DIRECTION: Output the item lines from the line with "Click the Ask for help icon in bottom bar" to the line with "coord(186,184)", both included, as a JSON list of strings with one string per line. Skip blank lines and leave the pictures out.

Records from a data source
------
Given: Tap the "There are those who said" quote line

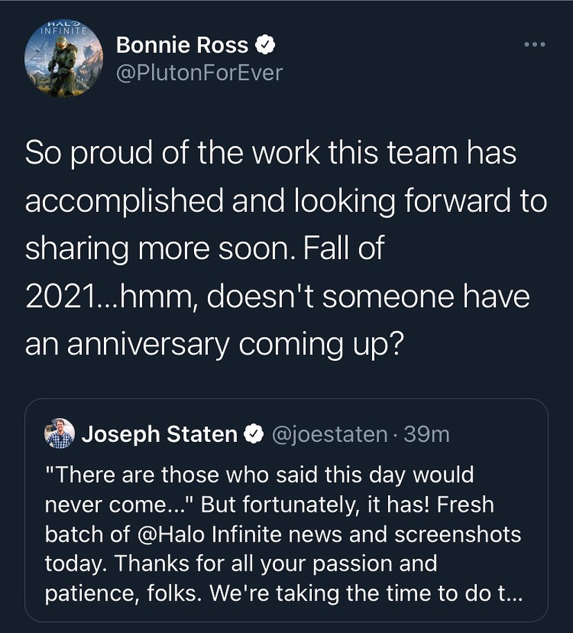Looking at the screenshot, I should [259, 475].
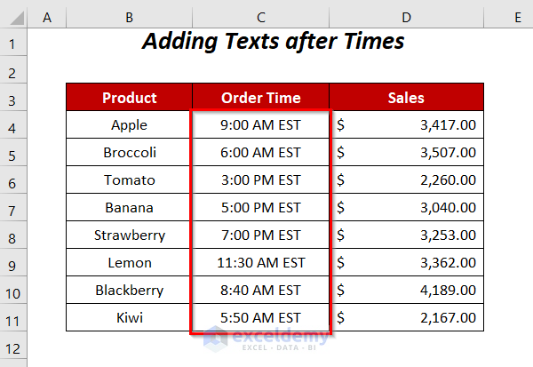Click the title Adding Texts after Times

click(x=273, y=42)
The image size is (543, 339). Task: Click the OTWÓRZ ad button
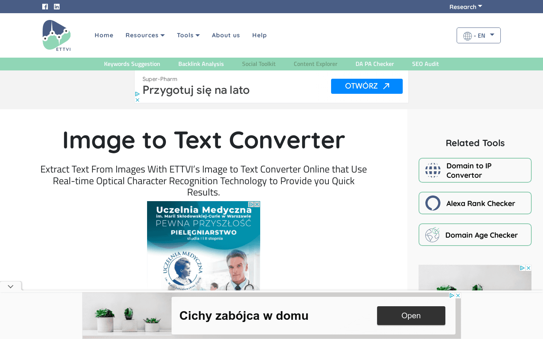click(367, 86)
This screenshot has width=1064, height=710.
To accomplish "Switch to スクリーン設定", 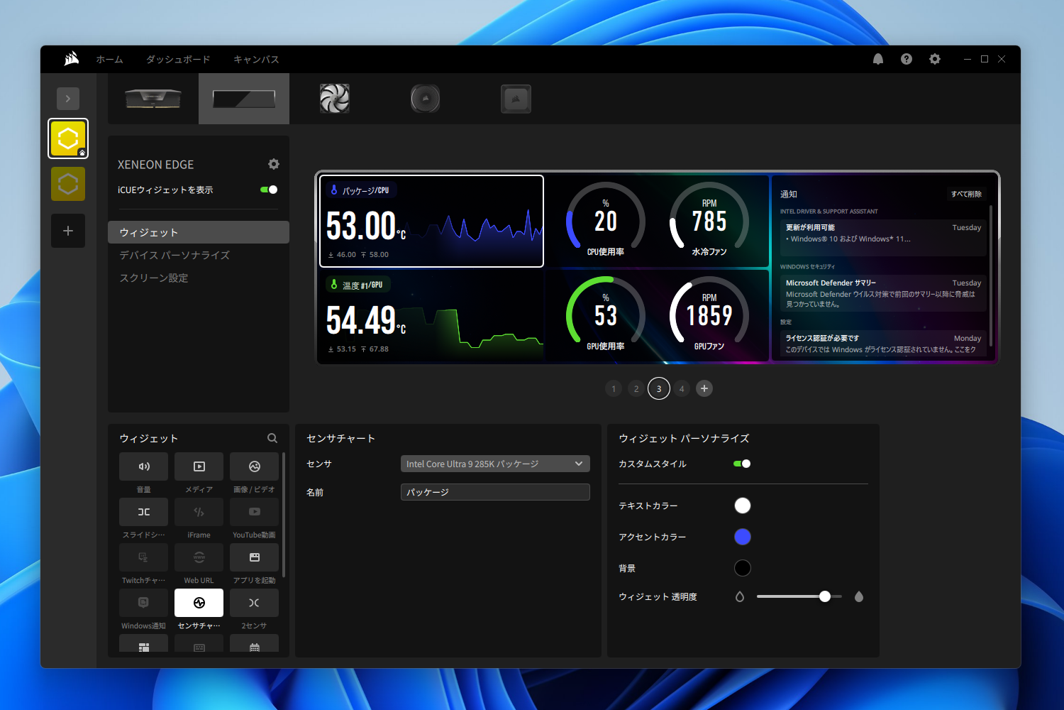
------
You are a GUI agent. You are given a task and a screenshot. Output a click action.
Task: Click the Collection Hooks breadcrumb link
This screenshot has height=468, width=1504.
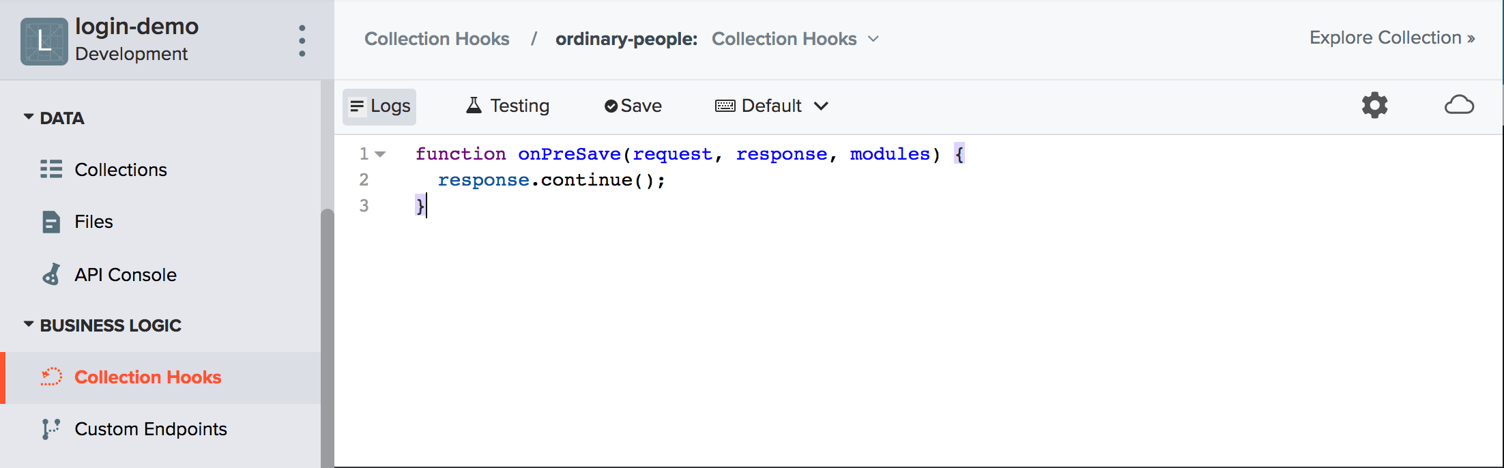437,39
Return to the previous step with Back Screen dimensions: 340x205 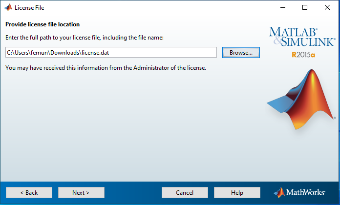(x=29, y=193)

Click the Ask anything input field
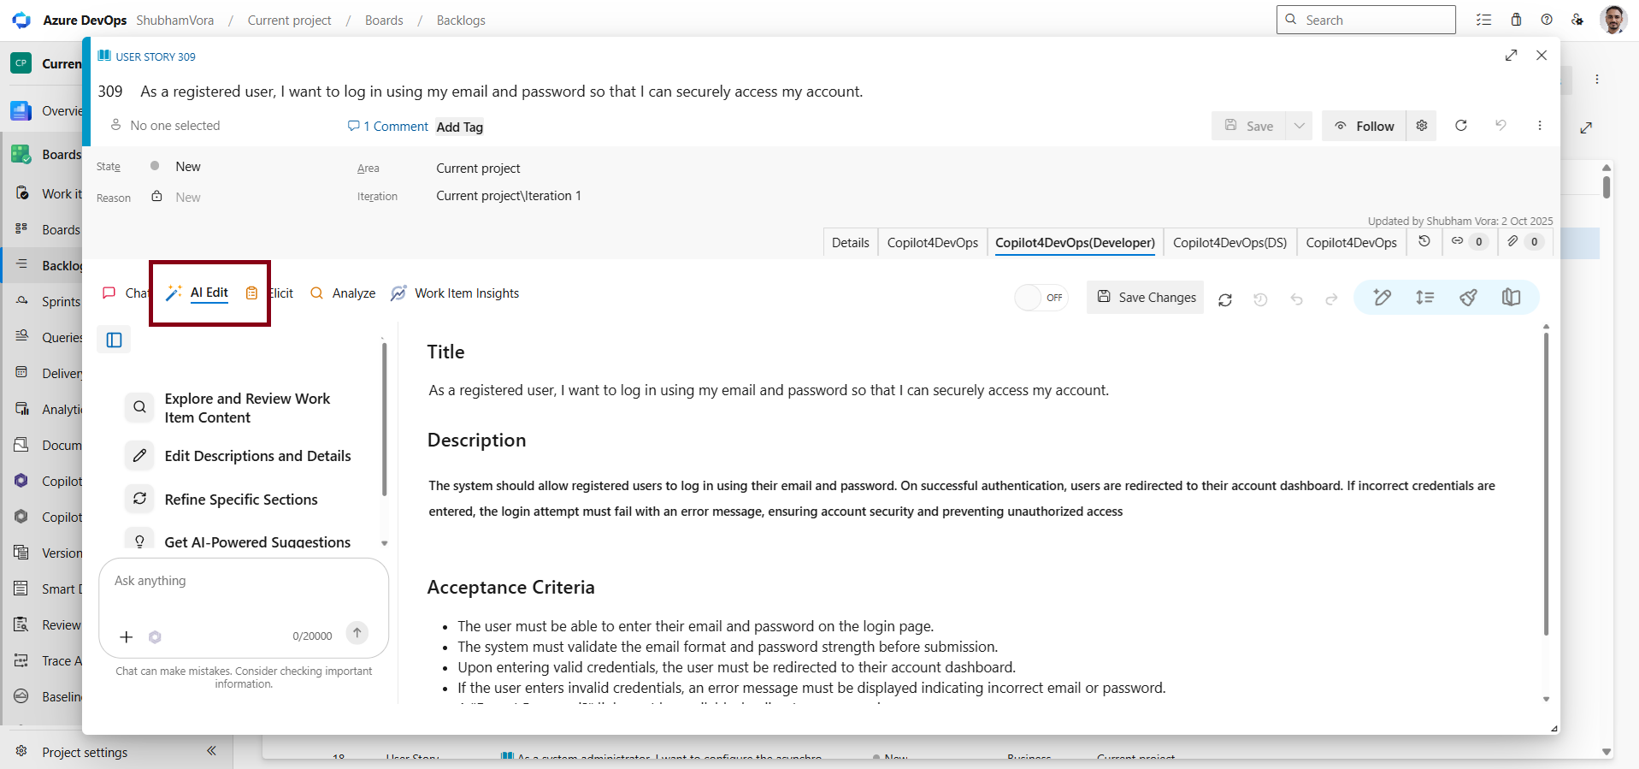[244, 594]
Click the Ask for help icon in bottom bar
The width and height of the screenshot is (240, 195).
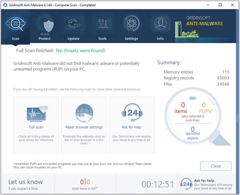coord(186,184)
------
WRITTEN ANSWER:
[
  "Click the Ask for help icon in bottom bar",
  "The width and height of the screenshot is (240, 195).",
  "coord(186,184)"
]